Negative temperature???
But how are negative temperatures hotter than positive ones?
First of all, when I say negative temperatures, I don’t mean like -1°C, or -200°C, because those are actually still positive, because they have a positive amount of heat, it’s not like 0°C has nothing and -1°C has some cold and 1°C has some heat, they all have heat, so the true 0° of temperature would have no heat at all, and that is represented by a different scale of temperature, where 0°K (Kelvin) is actually 0 temperature, in the way that it has no heat energy at all.
Secondly, before we get into negative temperature, I must tell you what temperature is actually measuring, and in what way it’s measuring it.
The thing temperature is measuring in a substance is the amount of the substance’s atoms that are in their highest energy state as opposed to its atoms in their lowest energy state, so the coldest (0K) is where all the atoms are in their lowest energy state, and the ‘hottest’ (Infinity Kelvin) is where, you didn’t guess it, there are as many atoms in the highest and the lowest energy states.
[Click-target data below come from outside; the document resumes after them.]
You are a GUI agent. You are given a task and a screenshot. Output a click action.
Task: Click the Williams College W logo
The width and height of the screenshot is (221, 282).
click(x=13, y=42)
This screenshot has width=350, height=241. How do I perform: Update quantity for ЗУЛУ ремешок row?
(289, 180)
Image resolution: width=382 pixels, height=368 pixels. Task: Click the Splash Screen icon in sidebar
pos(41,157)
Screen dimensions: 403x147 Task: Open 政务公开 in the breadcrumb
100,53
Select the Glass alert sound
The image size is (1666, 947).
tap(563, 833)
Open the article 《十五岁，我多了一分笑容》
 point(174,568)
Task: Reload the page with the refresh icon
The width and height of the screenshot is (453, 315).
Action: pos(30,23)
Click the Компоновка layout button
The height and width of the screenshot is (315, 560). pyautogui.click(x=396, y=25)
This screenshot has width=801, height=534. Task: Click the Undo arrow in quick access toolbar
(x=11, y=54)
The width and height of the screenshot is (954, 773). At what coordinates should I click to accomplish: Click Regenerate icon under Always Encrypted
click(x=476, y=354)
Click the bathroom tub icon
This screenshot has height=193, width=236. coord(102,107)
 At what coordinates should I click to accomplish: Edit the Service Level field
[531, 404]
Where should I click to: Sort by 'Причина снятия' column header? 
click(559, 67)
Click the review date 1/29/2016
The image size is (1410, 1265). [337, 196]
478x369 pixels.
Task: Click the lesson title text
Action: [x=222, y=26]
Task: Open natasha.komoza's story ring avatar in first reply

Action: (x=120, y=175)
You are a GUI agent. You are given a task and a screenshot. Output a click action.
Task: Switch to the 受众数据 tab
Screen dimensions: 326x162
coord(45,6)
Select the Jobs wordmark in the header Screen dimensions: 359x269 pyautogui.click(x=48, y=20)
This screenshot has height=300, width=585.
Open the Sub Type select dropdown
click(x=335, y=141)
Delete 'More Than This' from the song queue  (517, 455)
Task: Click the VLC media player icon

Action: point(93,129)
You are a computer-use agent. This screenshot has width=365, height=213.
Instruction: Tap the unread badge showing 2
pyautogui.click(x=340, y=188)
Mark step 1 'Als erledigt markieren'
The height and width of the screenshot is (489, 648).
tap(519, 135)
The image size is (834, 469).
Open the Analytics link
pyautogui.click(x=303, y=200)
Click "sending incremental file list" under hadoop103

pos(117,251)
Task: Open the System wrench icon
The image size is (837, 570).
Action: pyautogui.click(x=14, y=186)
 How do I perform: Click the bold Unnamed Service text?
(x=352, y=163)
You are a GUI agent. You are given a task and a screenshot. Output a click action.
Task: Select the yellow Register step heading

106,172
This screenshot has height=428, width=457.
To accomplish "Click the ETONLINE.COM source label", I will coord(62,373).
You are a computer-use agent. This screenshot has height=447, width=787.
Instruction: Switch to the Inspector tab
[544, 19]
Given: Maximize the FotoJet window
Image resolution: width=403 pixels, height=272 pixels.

So you’d think that where the ratio is 1:1 highest:lowest (where the lowest is always represented by 1 in the ratio), then that would be 1°K, NO! It’s actually Infinity°K!
And then, you might think, what if MORE atoms are in the highest energy state than lowest energy state, then what would the temperature be? Negative! Like what how does that make sense? And what’s more, if you have more and more atoms in the highest energy state, approaching a configuration where all of them are in the highest energy state, the temperature in °K approaches 0 from the negative side.
Okay, so how does any of this make sense.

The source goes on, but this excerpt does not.